Twilio says personification has obtained telephone numbers associated pinch its two-factor authentication work (2FA), Authy, arsenic reported earlier by TechCrunch. In a security alert connected Monday, Twilio warns that nan “threat actors” whitethorn effort to usage nan stolen telephone numbers to transportation retired phishing attacks and different scams.
The incident follows a 2022 data breach that occurred aft a phishing run tricked labor into disclosing their login credentials. The attackers accessed data from 163 Twilio accounts and managed to entree and registry further devices connected 93 Authy accounts.
Twilio traced this leak backmost to “an unauthenticated endpoint” that it has since secured. Last week, nan threat character ShinyHunters published a list of 33 cardinal telephone numbers from Authy accounts connected nan acheronian web. As pointed retired by BleepingComputer, nan threat character seems to person obtained nan accusation by inputting a monolithic database of telephone numbers into Authy’s unsecured API endpoint, which would past verify whether they’re associated pinch nan app.
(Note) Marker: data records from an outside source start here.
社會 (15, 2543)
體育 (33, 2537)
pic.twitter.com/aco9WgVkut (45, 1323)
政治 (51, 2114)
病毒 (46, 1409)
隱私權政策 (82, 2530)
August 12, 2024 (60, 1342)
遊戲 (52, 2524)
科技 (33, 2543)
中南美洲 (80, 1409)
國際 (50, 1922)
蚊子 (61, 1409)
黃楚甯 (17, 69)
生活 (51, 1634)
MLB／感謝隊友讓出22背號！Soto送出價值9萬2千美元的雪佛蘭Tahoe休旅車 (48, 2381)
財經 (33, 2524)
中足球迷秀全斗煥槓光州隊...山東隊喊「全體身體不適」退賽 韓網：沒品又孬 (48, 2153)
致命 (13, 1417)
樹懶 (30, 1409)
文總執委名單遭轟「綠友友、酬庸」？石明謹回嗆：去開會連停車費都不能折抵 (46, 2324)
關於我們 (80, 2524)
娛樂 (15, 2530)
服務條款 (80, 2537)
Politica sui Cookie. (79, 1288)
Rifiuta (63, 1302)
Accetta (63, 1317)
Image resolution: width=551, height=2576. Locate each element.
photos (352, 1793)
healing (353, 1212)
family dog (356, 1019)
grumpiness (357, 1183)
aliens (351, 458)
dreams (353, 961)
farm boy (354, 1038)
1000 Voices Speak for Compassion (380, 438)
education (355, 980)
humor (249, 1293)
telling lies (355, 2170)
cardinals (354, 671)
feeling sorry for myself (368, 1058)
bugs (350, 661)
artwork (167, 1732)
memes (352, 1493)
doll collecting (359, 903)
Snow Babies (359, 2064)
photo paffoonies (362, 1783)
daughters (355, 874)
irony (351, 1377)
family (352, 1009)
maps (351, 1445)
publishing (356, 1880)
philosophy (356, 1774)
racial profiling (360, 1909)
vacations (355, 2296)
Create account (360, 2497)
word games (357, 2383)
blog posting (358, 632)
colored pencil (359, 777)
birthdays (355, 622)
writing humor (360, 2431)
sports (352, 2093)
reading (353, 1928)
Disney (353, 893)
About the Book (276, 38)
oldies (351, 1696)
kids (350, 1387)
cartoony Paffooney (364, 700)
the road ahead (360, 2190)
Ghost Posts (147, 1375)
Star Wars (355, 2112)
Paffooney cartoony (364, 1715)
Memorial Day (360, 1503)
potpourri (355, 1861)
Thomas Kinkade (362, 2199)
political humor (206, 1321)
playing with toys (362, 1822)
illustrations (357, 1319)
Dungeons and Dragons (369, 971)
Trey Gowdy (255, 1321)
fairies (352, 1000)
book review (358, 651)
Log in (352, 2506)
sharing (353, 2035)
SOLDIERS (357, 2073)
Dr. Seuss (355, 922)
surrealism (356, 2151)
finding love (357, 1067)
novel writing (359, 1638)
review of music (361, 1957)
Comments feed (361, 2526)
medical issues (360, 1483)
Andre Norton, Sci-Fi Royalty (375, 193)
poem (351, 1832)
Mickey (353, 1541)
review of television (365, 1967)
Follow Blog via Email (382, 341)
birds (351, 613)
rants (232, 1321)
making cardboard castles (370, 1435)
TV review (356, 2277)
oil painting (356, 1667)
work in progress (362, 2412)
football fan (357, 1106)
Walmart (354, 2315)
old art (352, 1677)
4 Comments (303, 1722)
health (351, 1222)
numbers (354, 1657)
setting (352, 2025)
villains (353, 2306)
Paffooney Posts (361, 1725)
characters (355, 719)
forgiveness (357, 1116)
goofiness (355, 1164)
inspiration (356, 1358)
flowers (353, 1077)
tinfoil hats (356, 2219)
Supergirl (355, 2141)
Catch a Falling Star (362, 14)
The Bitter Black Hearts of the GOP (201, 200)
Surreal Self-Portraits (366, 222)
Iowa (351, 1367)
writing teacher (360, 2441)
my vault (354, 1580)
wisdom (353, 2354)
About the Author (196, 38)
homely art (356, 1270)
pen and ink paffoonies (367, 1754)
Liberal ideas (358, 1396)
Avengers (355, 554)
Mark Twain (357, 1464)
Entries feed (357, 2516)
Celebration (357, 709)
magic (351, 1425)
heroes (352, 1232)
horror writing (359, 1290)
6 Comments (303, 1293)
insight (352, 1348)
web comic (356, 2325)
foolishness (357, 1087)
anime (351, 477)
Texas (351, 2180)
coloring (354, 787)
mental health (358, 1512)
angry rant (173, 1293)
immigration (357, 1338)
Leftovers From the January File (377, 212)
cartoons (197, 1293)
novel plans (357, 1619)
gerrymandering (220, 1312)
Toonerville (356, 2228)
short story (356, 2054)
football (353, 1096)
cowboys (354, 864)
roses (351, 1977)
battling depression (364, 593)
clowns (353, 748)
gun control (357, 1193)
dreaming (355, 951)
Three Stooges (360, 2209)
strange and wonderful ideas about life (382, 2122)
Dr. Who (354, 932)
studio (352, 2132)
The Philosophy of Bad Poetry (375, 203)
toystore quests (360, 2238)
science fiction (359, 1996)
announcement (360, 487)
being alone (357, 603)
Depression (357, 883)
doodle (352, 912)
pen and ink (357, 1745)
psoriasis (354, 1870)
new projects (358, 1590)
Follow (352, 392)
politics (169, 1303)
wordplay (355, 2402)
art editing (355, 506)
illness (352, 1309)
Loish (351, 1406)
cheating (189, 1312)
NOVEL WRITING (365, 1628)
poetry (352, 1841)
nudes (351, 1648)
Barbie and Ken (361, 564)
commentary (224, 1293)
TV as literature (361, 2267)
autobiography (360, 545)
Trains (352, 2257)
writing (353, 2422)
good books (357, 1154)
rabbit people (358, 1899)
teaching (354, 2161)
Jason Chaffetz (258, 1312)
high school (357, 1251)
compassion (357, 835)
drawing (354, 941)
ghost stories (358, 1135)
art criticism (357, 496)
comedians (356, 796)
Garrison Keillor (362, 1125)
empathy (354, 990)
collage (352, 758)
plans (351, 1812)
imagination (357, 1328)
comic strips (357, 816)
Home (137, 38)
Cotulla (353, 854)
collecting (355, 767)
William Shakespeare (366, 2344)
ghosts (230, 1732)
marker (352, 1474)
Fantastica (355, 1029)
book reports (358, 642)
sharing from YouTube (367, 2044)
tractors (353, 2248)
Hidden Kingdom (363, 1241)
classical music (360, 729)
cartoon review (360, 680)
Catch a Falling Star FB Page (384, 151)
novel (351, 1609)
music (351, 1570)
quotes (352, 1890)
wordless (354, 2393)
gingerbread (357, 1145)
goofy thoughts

“We promote each Authy users to enactment diligent and person heightened consciousness astir nan texts they are receiving,” Twilio writes. It adds that it “has seen nary grounds that nan threat actors obtained entree to Twilio’s systems aliases different delicate data” and that Authy accounts weren’t compromised. Twilio is advising users to update their Authy apps connected Android and iOS (the Authy desktop app has been discontinued).